Senyum dan air mata haru lantas mewarnai akad nikah yang hanya dihadiri oleh keluarga besar dan sahabat terdekat Arsen dan Nala. Terlebih saat mereka telah resmi menjadi pasangan suami selepas menandatangani dokumen nikah juga bertukaran cincin sebelum mereka memasuki sesi sungkem.

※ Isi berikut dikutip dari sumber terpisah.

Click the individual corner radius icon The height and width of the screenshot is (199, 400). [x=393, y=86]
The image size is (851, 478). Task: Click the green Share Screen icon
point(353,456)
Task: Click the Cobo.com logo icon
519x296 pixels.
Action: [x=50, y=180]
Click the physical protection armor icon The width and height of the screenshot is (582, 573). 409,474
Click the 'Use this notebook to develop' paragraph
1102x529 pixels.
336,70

Doa-doa terbaik yang Arsen dan Nala terima dari keluarga mereka membuat keduanya kian terharu. Pasalnya, tak pernah terlintas di pikiran keduanya dahulu bahwa kisah asmara yang semula harus mereka sembunyikan akhirnya dapat diterima dan mereka bawa hingga ke jenjang pernikahan.

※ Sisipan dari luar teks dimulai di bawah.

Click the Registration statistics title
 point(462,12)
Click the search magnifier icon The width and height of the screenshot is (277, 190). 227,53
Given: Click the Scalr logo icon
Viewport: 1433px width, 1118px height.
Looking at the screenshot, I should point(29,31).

Mimpi yang telah Arsen dan Nala rajut bersama akhirnya menjadi kenyataan manis meski harus melewati jalan terjal lebih dulu. Kini, keduanya pun telah terikat janji yang enggan mereka ingkari.

Usai rangkaian akad terlaksana dengan lancar tanpa hambatan, Arsen dan Nala pun dipersilakan untuk beristirahat sejenak dalam kamar sekaligus jadi ruang ganti untuk menyiapkan penampilan dalam acara resepsi dua jam lagi.

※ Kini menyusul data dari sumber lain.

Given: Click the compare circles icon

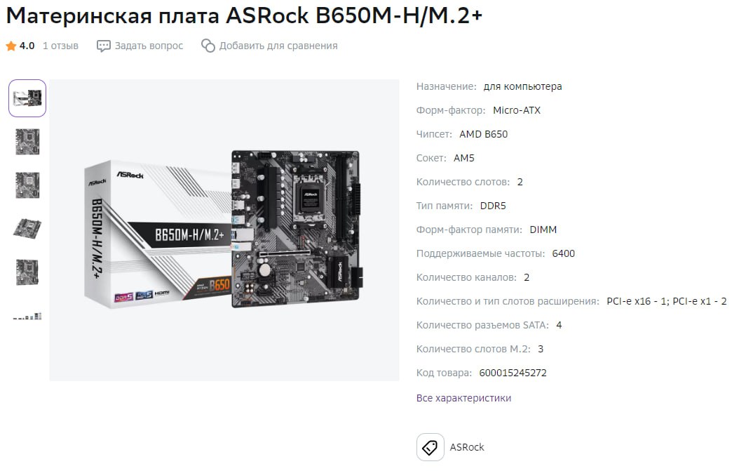Looking at the screenshot, I should [x=208, y=46].
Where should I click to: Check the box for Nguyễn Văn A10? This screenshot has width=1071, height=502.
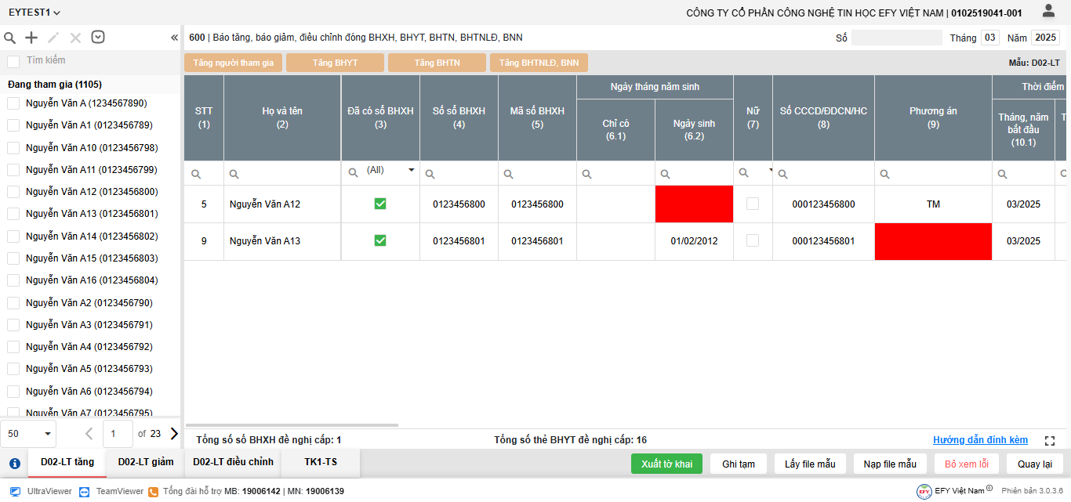(13, 148)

“Lega banget, kayak abis kentut.” gumam Arsen yang menjatuhkan tubuhnya di atas tempat tidur, sedang Nala lantas menggeleng lalu duduk membelakangi Arsen.

“Bantuin,” pinta Nala sambil menunjuk kancing baju yang terletak di bagian tengkuknya.

“Kita disuruh istirahat bentar loh, kok kamu udah ngode buat ngewe aja—aduh!” Arsen berseru diikuti tawa, sebab suaminya itu tiba-tiba berbalik lalu memukul tubuh Arsen dengan bantalnya.

Pada akhirnya, Arsen bangkit lalu membuka kancing baju Nala. Dia lalu memeluk pinggang si suami dari belakang sebelum bersuara.

“Aku bakalan selalu ingat kalau hari pernikahan kita ini tuh hari paling bahagia dalam hidup aku dan bikin aku ngerasa jadi orang paling beruntung di dunia karena bisa menikahi kamu,” kata Arsen.

Nala tersenyum lalu menoleh ke Arsen yang duduk di belakang tubuhnya. Saat itu pula Arsen lantas menciumi kening dan pipi Nala lalu ikut tersenyum lembut.

Persekian detik kemudian, suara ketukan pintu dari luar seketika menggema. Arsen dan Nala pun bertukar tatapan sejenak saat mereka mendengar suara Gavi.

Alhasil, Nala buru-buru bangkit dan menghampiri sumber suara. Dia lalu membuka pintu kamar dan mendapati Gavi kini berdiri di hadapannya sambil membawa sebuah tas belanja berisi camilan.

“Loh, Gavi sendiri? Om Gandinya mana?” tanya Nala, sebab dia tak melihat Gandi bersama anaknya. Padahal, saat prosesi akad tadi, Gandi yang menemani si kecil.

“Om Gandi baru aja pergi, Gavi yang nyuruh. Soalnya Om Gandi juga mau ganti baju, Papa.” jawab si kecil, Nala lantas tersenyum.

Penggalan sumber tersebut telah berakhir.